• _WHAT IS REQUIRED_
Send every record back word for word.

[SUPPLIED MATERIAL Boundary: Start]

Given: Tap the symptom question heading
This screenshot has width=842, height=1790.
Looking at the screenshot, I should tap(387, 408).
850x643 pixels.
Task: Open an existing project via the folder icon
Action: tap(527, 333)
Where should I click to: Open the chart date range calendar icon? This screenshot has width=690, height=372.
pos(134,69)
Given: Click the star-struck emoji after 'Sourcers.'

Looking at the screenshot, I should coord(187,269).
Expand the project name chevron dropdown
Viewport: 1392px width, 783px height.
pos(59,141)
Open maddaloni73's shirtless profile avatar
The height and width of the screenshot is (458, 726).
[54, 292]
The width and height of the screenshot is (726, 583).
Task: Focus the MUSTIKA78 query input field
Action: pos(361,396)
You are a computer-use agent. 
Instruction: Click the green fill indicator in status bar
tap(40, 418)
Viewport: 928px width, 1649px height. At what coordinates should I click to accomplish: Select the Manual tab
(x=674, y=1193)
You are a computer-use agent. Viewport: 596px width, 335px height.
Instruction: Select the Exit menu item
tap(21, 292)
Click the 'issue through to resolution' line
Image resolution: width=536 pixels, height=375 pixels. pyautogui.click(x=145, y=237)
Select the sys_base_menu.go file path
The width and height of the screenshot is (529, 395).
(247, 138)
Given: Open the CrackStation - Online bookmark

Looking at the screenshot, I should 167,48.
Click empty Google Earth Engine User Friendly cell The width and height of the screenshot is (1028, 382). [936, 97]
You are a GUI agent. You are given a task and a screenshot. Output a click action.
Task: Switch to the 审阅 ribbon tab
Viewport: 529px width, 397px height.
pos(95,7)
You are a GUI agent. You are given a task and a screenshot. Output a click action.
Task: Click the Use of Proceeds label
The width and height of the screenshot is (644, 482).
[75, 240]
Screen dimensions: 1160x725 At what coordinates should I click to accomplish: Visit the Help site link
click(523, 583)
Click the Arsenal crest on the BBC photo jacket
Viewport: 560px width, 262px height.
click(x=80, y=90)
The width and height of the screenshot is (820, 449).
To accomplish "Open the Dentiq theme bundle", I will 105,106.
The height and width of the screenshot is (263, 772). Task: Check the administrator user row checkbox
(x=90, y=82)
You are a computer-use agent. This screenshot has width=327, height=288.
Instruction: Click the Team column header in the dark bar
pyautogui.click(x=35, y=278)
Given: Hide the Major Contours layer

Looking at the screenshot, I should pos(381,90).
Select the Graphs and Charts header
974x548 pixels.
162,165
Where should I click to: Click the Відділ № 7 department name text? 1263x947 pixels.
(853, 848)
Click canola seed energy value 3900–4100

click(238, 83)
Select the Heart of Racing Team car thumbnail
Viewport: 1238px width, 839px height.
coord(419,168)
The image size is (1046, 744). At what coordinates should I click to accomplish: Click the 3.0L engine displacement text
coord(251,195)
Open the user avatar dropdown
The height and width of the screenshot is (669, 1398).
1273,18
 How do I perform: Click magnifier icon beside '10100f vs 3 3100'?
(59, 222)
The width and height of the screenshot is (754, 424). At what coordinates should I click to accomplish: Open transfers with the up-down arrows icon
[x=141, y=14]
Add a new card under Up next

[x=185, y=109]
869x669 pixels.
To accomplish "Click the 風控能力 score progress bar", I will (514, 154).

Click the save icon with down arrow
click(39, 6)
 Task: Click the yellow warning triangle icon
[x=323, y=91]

[SUPPLIED MATERIAL Boundary: End]

• _SOLVED EXERCISE_
Given: Tap the symptom question heading
This screenshot has width=842, height=1790.
Looking at the screenshot, I should tap(387, 408).
850x643 pixels.
Task: Open an existing project via the folder icon
Action: tap(527, 333)
Where should I click to: Open the chart date range calendar icon? This screenshot has width=690, height=372.
pos(134,69)
Given: Click the star-struck emoji after 'Sourcers.'

Looking at the screenshot, I should coord(187,269).
Expand the project name chevron dropdown
Viewport: 1392px width, 783px height.
pos(59,141)
Open maddaloni73's shirtless profile avatar
The height and width of the screenshot is (458, 726).
[54, 292]
The width and height of the screenshot is (726, 583).
Task: Focus the MUSTIKA78 query input field
Action: pos(361,396)
You are a computer-use agent. 
Instruction: Click the green fill indicator in status bar
tap(40, 418)
Viewport: 928px width, 1649px height. At what coordinates should I click to accomplish: Select the Manual tab
(x=674, y=1193)
You are a computer-use agent. Viewport: 596px width, 335px height.
Instruction: Select the Exit menu item
tap(21, 292)
Click the 'issue through to resolution' line
Image resolution: width=536 pixels, height=375 pixels. pyautogui.click(x=145, y=237)
Select the sys_base_menu.go file path
The width and height of the screenshot is (529, 395).
(247, 138)
Given: Open the CrackStation - Online bookmark

Looking at the screenshot, I should 167,48.
Click empty Google Earth Engine User Friendly cell The width and height of the screenshot is (1028, 382). [936, 97]
You are a GUI agent. You are given a task and a screenshot. Output a click action.
Task: Switch to the 审阅 ribbon tab
Viewport: 529px width, 397px height.
pos(95,7)
You are a GUI agent. You are given a task and a screenshot. Output a click action.
Task: Click the Use of Proceeds label
The width and height of the screenshot is (644, 482).
[75, 240]
Screen dimensions: 1160x725 At what coordinates should I click to accomplish: Visit the Help site link
click(523, 583)
Click the Arsenal crest on the BBC photo jacket
Viewport: 560px width, 262px height.
click(x=80, y=90)
The width and height of the screenshot is (820, 449).
To accomplish "Open the Dentiq theme bundle", I will 105,106.
The height and width of the screenshot is (263, 772). Task: Check the administrator user row checkbox
(x=90, y=82)
You are a computer-use agent. This screenshot has width=327, height=288.
Instruction: Click the Team column header in the dark bar
pyautogui.click(x=35, y=278)
Given: Hide the Major Contours layer

Looking at the screenshot, I should pos(381,90).
Select the Graphs and Charts header
974x548 pixels.
162,165
Where should I click to: Click the Відділ № 7 department name text? 1263x947 pixels.
(853, 848)
Click canola seed energy value 3900–4100

click(238, 83)
Select the Heart of Racing Team car thumbnail
Viewport: 1238px width, 839px height.
coord(419,168)
The image size is (1046, 744). At what coordinates should I click to accomplish: Click the 3.0L engine displacement text
coord(251,195)
Open the user avatar dropdown
The height and width of the screenshot is (669, 1398).
1273,18
 How do I perform: Click magnifier icon beside '10100f vs 3 3100'?
(59, 222)
The width and height of the screenshot is (754, 424). At what coordinates should I click to accomplish: Open transfers with the up-down arrows icon
[x=141, y=14]
Add a new card under Up next

[x=185, y=109]
869x669 pixels.
To accomplish "Click the 風控能力 score progress bar", I will (514, 154).

Click the save icon with down arrow
click(39, 6)
 Task: Click the yellow warning triangle icon
[x=323, y=91]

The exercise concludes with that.